A Sununu representative declined to comment on Nobody’s candidacy.
Nobody ran an unsuccessful campaign for mayor in Keene, coming in a distant third in the Oct. 9 primary and getting knocked out of the race in the process. Nobody managed to garner 47 votes in the race, while candidates George Hansel and Mitchell Greenwald each got more than 1,100 votes. Hansel and Greenwald will square off in the November general election, while Nobody sets his sights on Concord.
“The voters spoke clearly and they said they’d prefer I’d be governor,” he said.
Nobody told Hsu that he became a libertarian activist following the death of his wife, and he moved to Keene to become part of the Free State Project. Free Staters are libertarian activists who are trying to change the political landscape in New Hampshire.
Nobody told Hsu that if elected he will pardon everyone in the state ever convicted on a drug crime, and for any crime related to prostitution and gambling.
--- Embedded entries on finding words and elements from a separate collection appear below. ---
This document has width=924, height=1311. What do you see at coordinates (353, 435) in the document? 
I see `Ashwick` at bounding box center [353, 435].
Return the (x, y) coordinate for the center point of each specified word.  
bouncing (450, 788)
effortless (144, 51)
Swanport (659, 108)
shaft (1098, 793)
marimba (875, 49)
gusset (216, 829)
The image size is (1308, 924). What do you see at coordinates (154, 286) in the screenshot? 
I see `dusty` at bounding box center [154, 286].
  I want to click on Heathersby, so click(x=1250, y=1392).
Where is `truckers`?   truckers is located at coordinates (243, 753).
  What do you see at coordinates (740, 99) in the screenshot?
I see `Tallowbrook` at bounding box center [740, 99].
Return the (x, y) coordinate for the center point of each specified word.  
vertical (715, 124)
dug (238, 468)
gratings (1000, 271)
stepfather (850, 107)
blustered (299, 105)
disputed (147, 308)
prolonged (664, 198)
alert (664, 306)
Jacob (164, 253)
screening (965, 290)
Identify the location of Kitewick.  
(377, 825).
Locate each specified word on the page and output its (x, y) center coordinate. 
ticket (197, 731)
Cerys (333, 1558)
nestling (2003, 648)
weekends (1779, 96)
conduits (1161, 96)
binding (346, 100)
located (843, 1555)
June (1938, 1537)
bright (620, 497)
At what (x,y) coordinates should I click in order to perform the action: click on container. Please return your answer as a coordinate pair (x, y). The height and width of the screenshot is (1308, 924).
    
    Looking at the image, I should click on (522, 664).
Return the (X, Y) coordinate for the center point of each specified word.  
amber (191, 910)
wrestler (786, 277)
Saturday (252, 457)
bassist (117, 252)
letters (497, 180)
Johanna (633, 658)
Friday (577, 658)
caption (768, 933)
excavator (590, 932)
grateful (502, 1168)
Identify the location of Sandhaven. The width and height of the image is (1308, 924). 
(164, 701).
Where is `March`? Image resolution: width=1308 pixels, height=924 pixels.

“A lot of people that Congress turned into criminals ... I’m going to turn them back into full citizens,” he said.
He also intends to order all New Hampshire National Guard members and New Hampshire state troopers to resist any gun confiscation laws that might come from Washington. Nobody said the freedom to bear arms is vital to a free society.
“If the ballot box fails and the soap box fails, all we’ve got left is the cartridge box,” he said.
Nobody himself spent more than a year in prison after he was convicted of selling marijuana to an undercover informant working with the FBI. He claims his conviction stems from an FBI plot to infiltrate the Free State movement.